• 課題 1: 下のエントリで「circular」という語を含む行はいくつあるか数えて、その数だけを答えてください。

***** 本文

一遍上人(いっぺんしょうにん)は、鎌倉時代中期の僧侶
16年間、ほぼ日本全国を歩いて人々に念仏を勧め、25万1千人に念仏札を配ったといわれる
法然上人、親鸞聖人と並び、浄土教を確立された名僧とされる
後に、時宗の開祖とされる
一遍は、時衆(一遍に同行した人々)を率いて、遊行(ゆぎょう)を続け、民衆を踊り念仏と賦算(ふさん)とで極楽浄土へと導いた
一遍は亡くなる直前、所持していた経典を書写山円教寺の僧に渡し、その他の書物は「阿弥陀経」を読みながら、
焼き捨てられたといわれる
著書は残そうとせず、全国を遊行し「南無阿弥陀仏」の念仏札を人々に配る旅を続けた
一遍の教えは、後に時衆がまとめた「一遍聖絵(国宝)」「一遍上人縁起絵」、
「一遍上人語録」などの中に残されている
「一遍上人語録」には、「法師の跡とは跡なきを跡とす」と言ったと残されている
法語には、
「念仏の行者で一番心に留めておくべきことは、南無阿弥陀仏ととなえる他に何もないのである。」
と言われたと残されている
<一切衆生決定往生>
念仏を唱えれば阿弥陀如来の本願により往生可能であり、一人でも多くの人が往生できるようにすること
この願いを込めて「南無阿弥陀仏 決定往生六十万人」を賦算(ふさん)した
「六十万人」とは、
一遍作の頌(詩歌)「六字名号一遍法 十界依正一遍躰 万行離念一遍証 人中上上妙好華」の最初の文字を集めたもの
まず60万人の人々(衆生)に賦算し、その後、さらに60万人に賦算を繰り返すということ
一遍が作った算を受け取り、勧進帳に記名した人は、250万人に達したといわれる
<神祇観>
日本の神を祀り、神の本地である仏の徳を拝することは専修念仏の妨げとはならないとされる
熊野権現の神託や、鹿児島神宮(大隅正八幡宮)での神詠などを受け入れた
<時宗宗歌>
一遍の法語による
「旅ころも 木の根 かやの根いづくにか 身の捨られぬ処あるべき」

**********
***** 記録の抜粋

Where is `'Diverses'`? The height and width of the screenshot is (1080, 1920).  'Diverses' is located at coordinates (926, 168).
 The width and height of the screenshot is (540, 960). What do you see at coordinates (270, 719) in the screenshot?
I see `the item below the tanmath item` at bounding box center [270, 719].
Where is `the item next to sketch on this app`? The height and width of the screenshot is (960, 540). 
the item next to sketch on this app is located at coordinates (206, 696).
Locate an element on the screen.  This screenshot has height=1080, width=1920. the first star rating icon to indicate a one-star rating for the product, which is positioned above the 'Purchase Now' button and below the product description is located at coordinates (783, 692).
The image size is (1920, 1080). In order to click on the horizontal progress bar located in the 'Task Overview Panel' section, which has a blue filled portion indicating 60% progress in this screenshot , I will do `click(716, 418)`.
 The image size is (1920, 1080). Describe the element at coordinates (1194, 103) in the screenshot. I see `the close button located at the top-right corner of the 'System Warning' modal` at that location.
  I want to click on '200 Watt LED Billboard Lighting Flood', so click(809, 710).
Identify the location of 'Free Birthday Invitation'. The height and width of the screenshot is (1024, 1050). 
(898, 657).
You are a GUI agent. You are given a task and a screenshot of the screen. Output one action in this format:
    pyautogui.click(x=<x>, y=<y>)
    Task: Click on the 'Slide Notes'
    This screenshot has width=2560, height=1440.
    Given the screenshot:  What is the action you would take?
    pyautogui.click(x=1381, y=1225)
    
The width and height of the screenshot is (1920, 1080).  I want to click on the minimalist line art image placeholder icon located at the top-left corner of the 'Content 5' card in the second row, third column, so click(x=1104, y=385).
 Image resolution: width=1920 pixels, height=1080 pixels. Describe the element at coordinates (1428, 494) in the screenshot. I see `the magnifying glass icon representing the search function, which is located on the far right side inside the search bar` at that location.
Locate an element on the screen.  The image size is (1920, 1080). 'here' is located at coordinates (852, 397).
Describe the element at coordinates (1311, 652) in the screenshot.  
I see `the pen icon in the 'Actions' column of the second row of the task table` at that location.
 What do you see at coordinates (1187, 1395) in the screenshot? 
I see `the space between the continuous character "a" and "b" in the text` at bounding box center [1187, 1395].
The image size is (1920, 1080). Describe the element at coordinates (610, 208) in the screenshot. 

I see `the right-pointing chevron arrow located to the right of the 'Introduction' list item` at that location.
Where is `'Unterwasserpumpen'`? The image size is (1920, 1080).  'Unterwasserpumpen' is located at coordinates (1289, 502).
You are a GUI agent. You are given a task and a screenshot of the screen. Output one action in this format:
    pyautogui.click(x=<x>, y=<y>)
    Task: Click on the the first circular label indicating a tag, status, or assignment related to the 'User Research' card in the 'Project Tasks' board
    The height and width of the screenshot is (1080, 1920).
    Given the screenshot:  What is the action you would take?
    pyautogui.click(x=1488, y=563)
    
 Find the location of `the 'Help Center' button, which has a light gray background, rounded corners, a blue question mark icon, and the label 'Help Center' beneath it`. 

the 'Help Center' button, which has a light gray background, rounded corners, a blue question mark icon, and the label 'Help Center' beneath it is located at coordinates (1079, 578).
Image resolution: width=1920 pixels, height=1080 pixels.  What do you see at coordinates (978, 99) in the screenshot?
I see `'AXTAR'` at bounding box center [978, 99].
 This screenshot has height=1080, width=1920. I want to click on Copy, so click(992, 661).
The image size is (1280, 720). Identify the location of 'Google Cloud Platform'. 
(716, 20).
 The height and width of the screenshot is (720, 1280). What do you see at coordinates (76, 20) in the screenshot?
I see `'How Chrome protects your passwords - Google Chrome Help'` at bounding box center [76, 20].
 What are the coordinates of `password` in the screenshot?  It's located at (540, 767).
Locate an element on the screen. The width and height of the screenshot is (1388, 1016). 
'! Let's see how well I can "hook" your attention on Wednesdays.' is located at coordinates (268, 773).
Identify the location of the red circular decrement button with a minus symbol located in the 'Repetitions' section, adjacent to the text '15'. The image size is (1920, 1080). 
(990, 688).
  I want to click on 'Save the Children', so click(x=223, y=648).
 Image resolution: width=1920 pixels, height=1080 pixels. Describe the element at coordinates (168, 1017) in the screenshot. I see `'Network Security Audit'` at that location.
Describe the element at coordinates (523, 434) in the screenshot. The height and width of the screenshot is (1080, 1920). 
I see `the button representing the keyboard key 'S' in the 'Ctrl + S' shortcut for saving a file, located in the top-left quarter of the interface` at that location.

**********

• 課題 2: 上の一遍上人の本文のうち、「一遍上人(いっぺんしょうにん)は、鎌倉時代中期の僧侶」から「える他に何もないのである。」」まで(両端を含む)を一字も変えずに書き写すこと。

• 解答例 1: 2

• 解答例 2:
一遍上人(いっぺんしょうにん)は、鎌倉時代中期の僧侶
16年間、ほぼ日本全国を歩いて人々に念仏を勧め、25万1千人に念仏札を配ったといわれる
法然上人、親鸞聖人と並び、浄土教を確立された名僧とされる
後に、時宗の開祖とされる
一遍は、時衆(一遍に同行した人々)を率いて、遊行(ゆぎょう)を続け、民衆を踊り念仏と賦算(ふさん)とで極楽浄土へと導いた
一遍は亡くなる直前、所持していた経典を書写山円教寺の僧に渡し、その他の書物は「阿弥陀経」を読みながら、
焼き捨てられたといわれる
著書は残そうとせず、全国を遊行し「南無阿弥陀仏」の念仏札を人々に配る旅を続けた
一遍の教えは、後に時衆がまとめた「一遍聖絵(国宝)」「一遍上人縁起絵」、
「一遍上人語録」などの中に残されている
「一遍上人語録」には、「法師の跡とは跡なきを跡とす」と言ったと残されている
法語には、
「念仏の行者で一番心に留めておくべきことは、南無阿弥陀仏ととなえる他に何もないのである。」